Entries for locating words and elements
— start —
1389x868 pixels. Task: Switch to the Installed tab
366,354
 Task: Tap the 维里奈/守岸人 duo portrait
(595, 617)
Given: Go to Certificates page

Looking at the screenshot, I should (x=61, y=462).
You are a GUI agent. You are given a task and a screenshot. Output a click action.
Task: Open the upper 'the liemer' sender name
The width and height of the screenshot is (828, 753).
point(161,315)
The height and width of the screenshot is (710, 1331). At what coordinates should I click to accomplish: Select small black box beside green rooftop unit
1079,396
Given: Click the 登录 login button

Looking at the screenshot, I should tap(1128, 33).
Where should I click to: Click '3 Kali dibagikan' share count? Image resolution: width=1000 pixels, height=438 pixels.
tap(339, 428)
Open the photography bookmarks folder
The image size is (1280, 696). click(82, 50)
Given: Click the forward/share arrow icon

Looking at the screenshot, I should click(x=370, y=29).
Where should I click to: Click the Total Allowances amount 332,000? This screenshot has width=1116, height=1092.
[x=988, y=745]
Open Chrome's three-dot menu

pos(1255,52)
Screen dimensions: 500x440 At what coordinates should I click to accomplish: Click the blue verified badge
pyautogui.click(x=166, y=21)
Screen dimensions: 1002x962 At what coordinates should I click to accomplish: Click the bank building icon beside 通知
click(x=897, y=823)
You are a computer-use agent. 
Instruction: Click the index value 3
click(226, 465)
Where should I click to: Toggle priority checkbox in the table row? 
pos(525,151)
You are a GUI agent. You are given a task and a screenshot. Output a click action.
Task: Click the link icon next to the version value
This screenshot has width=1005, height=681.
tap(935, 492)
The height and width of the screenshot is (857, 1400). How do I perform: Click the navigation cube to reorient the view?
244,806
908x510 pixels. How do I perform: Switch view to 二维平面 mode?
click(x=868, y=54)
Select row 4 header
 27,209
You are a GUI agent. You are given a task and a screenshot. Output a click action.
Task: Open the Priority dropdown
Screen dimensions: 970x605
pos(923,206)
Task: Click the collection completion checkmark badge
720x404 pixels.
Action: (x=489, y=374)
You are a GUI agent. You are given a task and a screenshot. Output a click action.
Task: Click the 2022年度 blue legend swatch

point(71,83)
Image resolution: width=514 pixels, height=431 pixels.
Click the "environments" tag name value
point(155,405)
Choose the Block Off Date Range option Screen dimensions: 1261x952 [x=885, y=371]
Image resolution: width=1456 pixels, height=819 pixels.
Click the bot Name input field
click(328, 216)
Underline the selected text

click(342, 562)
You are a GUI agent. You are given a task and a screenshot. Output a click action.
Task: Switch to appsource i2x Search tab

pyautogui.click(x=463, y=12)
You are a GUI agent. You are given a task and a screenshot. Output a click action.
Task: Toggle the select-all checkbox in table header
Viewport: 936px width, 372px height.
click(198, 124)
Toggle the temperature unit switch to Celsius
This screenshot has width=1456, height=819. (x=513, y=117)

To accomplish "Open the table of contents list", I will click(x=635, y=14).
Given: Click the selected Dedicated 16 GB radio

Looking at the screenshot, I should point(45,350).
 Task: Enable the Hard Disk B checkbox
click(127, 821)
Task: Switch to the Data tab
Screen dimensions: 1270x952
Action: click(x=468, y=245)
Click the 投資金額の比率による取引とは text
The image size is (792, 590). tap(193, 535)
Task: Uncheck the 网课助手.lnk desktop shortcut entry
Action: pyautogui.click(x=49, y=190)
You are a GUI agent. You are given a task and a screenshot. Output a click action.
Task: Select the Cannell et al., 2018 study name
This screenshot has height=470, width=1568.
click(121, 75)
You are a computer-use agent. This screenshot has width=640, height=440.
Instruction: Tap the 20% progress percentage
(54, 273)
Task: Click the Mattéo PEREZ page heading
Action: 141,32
— end —
Pull out the rows from the start through the line containing "pos(525,151)", reproducing them word for word.

1389x868 pixels. Task: Switch to the Installed tab
366,354
 Task: Tap the 维里奈/守岸人 duo portrait
(595, 617)
Given: Go to Certificates page

Looking at the screenshot, I should (x=61, y=462).
You are a GUI agent. You are given a task and a screenshot. Output a click action.
Task: Open the upper 'the liemer' sender name
The width and height of the screenshot is (828, 753).
point(161,315)
The height and width of the screenshot is (710, 1331). At what coordinates should I click to accomplish: Select small black box beside green rooftop unit
1079,396
Given: Click the 登录 login button

Looking at the screenshot, I should tap(1128, 33).
Where should I click to: Click '3 Kali dibagikan' share count? Image resolution: width=1000 pixels, height=438 pixels.
tap(339, 428)
Open the photography bookmarks folder
The image size is (1280, 696). click(82, 50)
Given: Click the forward/share arrow icon

Looking at the screenshot, I should click(x=370, y=29).
Where should I click to: Click the Total Allowances amount 332,000? This screenshot has width=1116, height=1092.
[x=988, y=745]
Open Chrome's three-dot menu

pos(1255,52)
Screen dimensions: 500x440 At what coordinates should I click to accomplish: Click the blue verified badge
pyautogui.click(x=166, y=21)
Screen dimensions: 1002x962 At what coordinates should I click to accomplish: Click the bank building icon beside 通知
click(x=897, y=823)
You are a computer-use agent. 
Instruction: Click the index value 3
click(226, 465)
Where should I click to: Toggle priority checkbox in the table row? 
pos(525,151)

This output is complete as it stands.